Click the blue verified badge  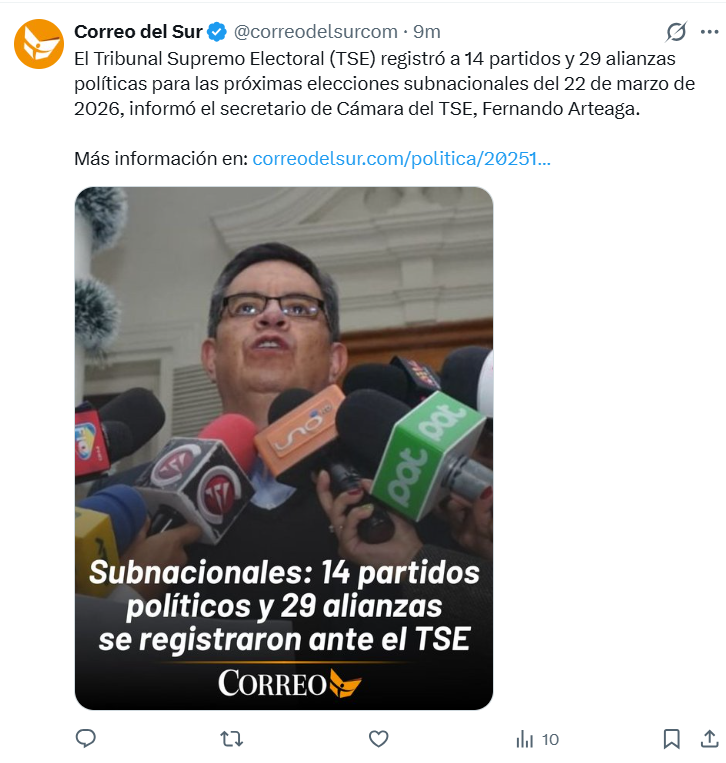click(217, 32)
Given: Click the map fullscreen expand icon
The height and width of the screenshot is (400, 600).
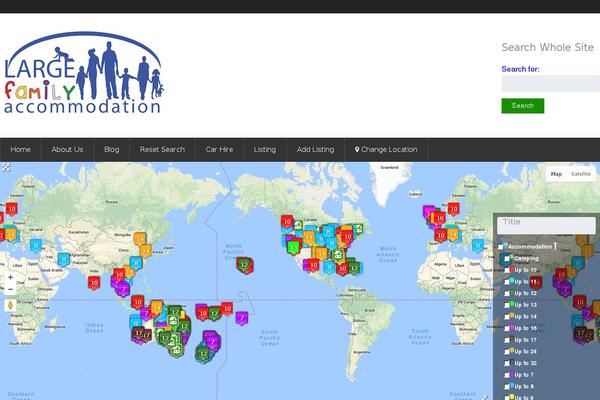Looking at the screenshot, I should pyautogui.click(x=7, y=168).
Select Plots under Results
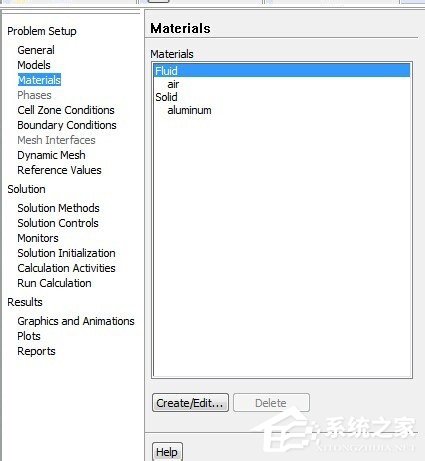This screenshot has height=461, width=425. click(29, 336)
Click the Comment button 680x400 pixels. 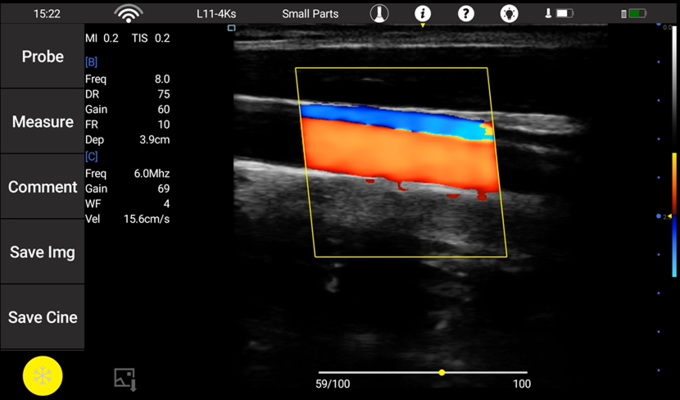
******************************
What is required: Word for word, copy the lines from the one with "Select Plots under Results" through the end of the entries above, and do not include any picture.

Result of the exercise:
Select Plots under Results
This screenshot has height=461, width=425. click(29, 336)
Click the Comment button 680x400 pixels. 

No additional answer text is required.